_WORK INSTRUCTIONS_:
If a line in the data holds the string "Facebook", list it.

Start of Block

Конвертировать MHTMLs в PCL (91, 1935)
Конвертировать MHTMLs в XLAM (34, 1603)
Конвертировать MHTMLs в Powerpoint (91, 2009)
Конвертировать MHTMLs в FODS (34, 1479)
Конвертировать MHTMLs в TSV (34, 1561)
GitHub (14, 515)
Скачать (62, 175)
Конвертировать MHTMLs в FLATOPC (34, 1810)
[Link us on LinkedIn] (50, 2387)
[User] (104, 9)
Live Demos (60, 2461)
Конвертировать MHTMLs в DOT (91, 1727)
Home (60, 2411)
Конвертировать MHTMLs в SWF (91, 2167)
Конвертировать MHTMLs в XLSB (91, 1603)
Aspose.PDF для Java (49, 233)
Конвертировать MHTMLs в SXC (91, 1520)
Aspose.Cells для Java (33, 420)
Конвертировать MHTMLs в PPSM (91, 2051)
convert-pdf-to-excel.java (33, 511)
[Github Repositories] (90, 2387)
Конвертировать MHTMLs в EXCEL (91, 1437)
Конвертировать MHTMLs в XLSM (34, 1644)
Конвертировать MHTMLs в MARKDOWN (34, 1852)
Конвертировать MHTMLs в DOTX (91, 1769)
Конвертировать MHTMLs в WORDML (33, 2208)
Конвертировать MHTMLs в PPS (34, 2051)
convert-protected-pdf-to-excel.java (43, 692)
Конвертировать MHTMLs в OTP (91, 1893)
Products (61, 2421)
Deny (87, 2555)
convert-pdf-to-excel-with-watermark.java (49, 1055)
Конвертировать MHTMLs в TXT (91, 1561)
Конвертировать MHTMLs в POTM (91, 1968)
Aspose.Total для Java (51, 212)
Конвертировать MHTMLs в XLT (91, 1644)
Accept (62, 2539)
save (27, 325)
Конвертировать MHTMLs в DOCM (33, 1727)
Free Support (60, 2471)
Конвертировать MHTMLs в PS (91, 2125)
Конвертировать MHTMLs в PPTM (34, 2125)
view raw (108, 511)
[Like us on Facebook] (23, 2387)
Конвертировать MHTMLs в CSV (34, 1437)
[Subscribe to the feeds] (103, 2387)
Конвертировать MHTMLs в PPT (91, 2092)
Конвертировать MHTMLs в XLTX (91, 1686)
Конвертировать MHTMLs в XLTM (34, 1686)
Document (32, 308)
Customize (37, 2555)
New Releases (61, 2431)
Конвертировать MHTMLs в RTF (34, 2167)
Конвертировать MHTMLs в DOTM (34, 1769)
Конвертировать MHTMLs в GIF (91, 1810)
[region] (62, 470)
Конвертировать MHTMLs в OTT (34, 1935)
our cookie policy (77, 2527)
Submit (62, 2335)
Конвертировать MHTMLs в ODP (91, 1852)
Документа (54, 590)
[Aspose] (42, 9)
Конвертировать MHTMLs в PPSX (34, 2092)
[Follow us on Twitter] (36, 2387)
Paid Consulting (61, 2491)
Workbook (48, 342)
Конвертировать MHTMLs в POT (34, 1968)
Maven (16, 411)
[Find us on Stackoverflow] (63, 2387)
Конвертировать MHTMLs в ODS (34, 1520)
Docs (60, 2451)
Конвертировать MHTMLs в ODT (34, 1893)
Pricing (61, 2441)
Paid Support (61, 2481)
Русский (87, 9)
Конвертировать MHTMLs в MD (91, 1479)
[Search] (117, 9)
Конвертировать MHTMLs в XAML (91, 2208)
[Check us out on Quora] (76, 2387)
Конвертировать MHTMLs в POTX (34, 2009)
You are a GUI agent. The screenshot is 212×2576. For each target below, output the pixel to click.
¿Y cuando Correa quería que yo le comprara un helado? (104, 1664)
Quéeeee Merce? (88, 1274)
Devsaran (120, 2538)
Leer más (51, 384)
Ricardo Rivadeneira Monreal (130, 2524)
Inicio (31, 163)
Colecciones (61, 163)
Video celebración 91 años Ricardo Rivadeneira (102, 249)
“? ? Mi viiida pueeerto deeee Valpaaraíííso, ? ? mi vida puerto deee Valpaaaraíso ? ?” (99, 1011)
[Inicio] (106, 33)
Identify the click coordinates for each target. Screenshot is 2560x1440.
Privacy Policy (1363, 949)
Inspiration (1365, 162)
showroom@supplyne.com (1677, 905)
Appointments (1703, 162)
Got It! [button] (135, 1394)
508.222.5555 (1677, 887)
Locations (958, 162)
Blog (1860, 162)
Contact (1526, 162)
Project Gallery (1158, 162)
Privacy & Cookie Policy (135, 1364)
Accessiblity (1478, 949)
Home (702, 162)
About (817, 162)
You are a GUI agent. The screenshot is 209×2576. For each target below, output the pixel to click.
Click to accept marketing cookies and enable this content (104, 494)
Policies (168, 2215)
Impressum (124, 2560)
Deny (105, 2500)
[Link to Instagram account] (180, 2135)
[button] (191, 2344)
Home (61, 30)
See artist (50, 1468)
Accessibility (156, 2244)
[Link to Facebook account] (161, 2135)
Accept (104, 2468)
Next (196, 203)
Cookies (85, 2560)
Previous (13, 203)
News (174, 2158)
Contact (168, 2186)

End of Block

_SOLUTION FOR THIS EXERCISE_:
[Like us on Facebook] (23, 2387)
[Link to Facebook account] (161, 2135)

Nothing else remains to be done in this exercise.